Every year, the 12 scientific sections of the American Physiological Society each select a physiologist prominent in their scientific domain to deliver a distinguished, named lecture at the Society's annual meeting (Experimental Biology). In 2011, the Environmental and Exercise Physiology section chose Michael Joyner, MD, from the Mayo Clinic for this honour, named the Edward Adolph Lecture.
Joyner's lecture appears in the Journal of Applied Physiology (Joyner, 2011) complementing his related narrative that recently appeared in The Journal of Physiology (Joyner & Pedersen, 2011). He used this occasion to continue to promote the importance of the discipline of physiology, not just as a discipline that has delivered huge advances in understanding, diagnosing, and treating human and other animal disease, but as the cornerstone of what is currently the major biomedical research push – translational research. Simply put, physiology and physiological research remain the essential links between genes and clinical care. Translational research just cannot be accomplished without physiology.
Joyner provocatively contrasted the relative failure (to date at least) of the molecular revolution of the past 30 or so years to deliver on its own promises of cures, against the successes of physiology. Whether you buy Joyner's stance or not, there is no question that the genomic revolution has had a major effect on the discipline of physiology. In many ways it has been a double-edged sword. The enormous impact of two editorials in 1987 (by the then Director of the NHLBI, Dr Claude Lenfant, and Director of the NHBLI Lung Division, Dr Suzanne Hurd) in the American Review of Respiratory Disease (Hurd & Lenfant, 1987a,b), technically still promoting a balance between physiology and molecular biology, but clearly suggesting that investigators wishing for research support through NHLBI had better get molecular, was but one blow to physiology that has since led to the disappearance, reorganization, and/or renaming of many former departments of physiology around the world, especially in the USA and UK. We have come dangerously close to losing the foundations of physiology, as the masters who built those foundations have been lost. It was then ironic, to say the least, when Lenfant himself later complained that the molecular revolution had not so far produced adequate results, when he concluded (Lenfant, 2003): ‘Enthusiasm for gene-centered medicine is contagious, and I am certainly not immune to it. In my view, however, the fundamental issue remains the same. Enormous amounts of new knowledge are barreling down the information highway, but they are not arriving at the doorsteps of our patients.’

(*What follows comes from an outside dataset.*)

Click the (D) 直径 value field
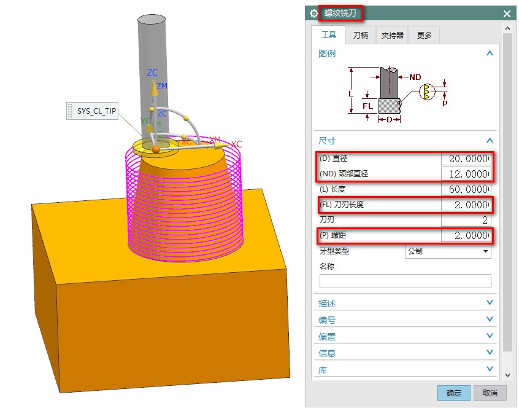519x408 pixels. click(x=466, y=159)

There is, however, light at the end of the physiological tunnel that is not from the headlamp of an onrushing train: The molecular revolutionaries have started to recognize the need for a partnership with physiology. Increasingly, they are coming to those few physiologists left and asking for help in studying the significance of their genetic and genomic discoveries. They have even invented a new discipline ‘Systems Biology’– which of course is physiology. To this point, systems biology mostly addresses the interactions among genes to produce functional effects within cells. This will eventually build into larger and larger units of structure and function, and one day, we will proudly know that handshaking between molecular biology and physiology was the key research community transformation that advanced our ability to diagnose and treat disease. Physiology cannot do it alone, and molecular biology cannot do it alone.

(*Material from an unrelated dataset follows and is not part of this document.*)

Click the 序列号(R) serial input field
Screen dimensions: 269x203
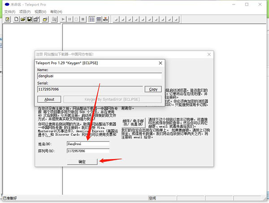pos(88,151)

While there is light at the end of our tunnel, remaining passive about our discipline and waiting for reductionists to knock on our doors may not get us to the end of that tunnel. We think we are in a period of incredible opportunity for physiology, precisely because of the genomic revolution and the resulting push for translational research – but we have to get the word out beyond our own ranks. We just have to become individually and collectively much more active in explaining the importance of our discipline to the rest of the world. As we all know, that is better done with data than with table banging. This has been recognized for some time, and both the American Physiological Society in North America and the Physiological Society in the UK have been and will continue to be active in meeting with funding agencies and political decision-making bodies to explain the importance of the discipline through examples. Equally importantly, we have, and will continue to, put a lot of societal energy and resources into what we call the ‘pipeline’– the physiologists of the future who are currently in primary school, secondary school, college, or university. They and their teachers need to be exposed to more physiology and thereby become excited by it. In this way, we can play a major role in ensuring the future of the discipline and, as a result, in translating basic discoveries into clinical care.

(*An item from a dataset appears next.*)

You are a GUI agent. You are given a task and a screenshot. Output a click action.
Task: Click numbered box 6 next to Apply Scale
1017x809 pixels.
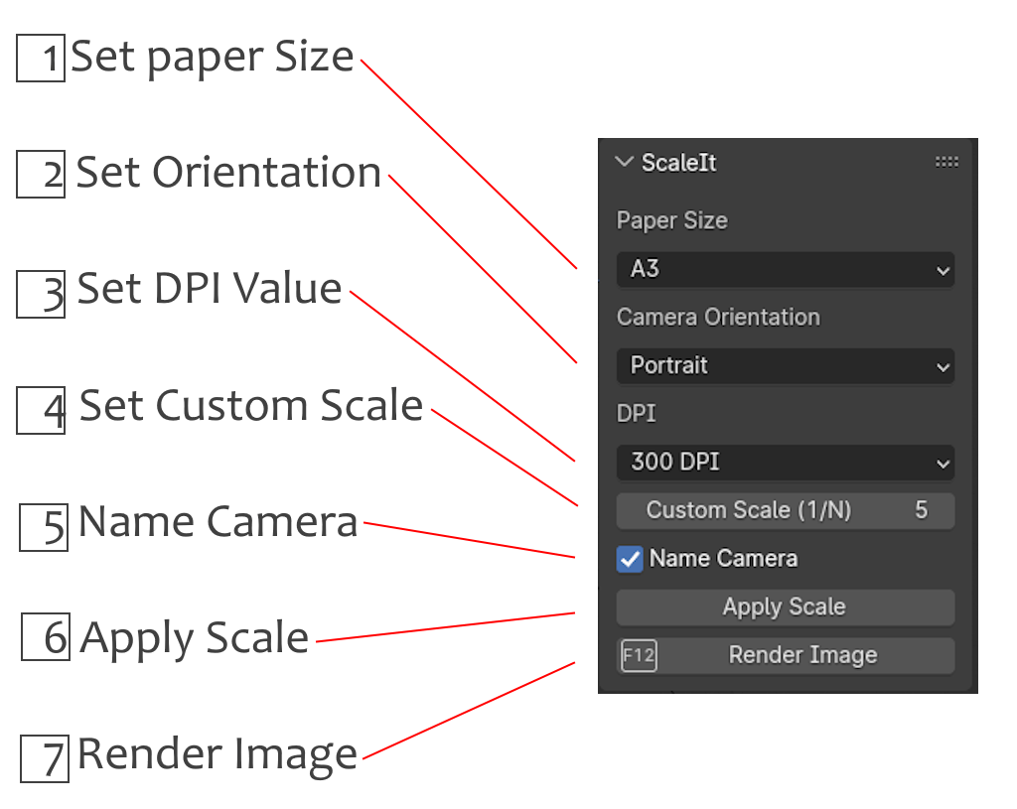pyautogui.click(x=46, y=637)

We just cannot let this unique opportunity slip by and thank Dr Joyner for his provocative thoughts and timely encouragement. This should be a great springboard to a call for action to all physiologists, wherever you live and work. We need you to promote your discipline, not hide it. We urge you to speak to your local and national politicians and funding agencies about how physiology is essential to successful translation of molecular discoveries. We urge you to visit schools and colleges to promote and maybe even help teach physiology. We urge you to rebadge your Departments of Everything-But-Physiology back to Departments of Physiology. And most of all, we urge you to partner with those molecular biologists (and systems biologists) who are now in need of your scientific expertise, without which translation will not happen.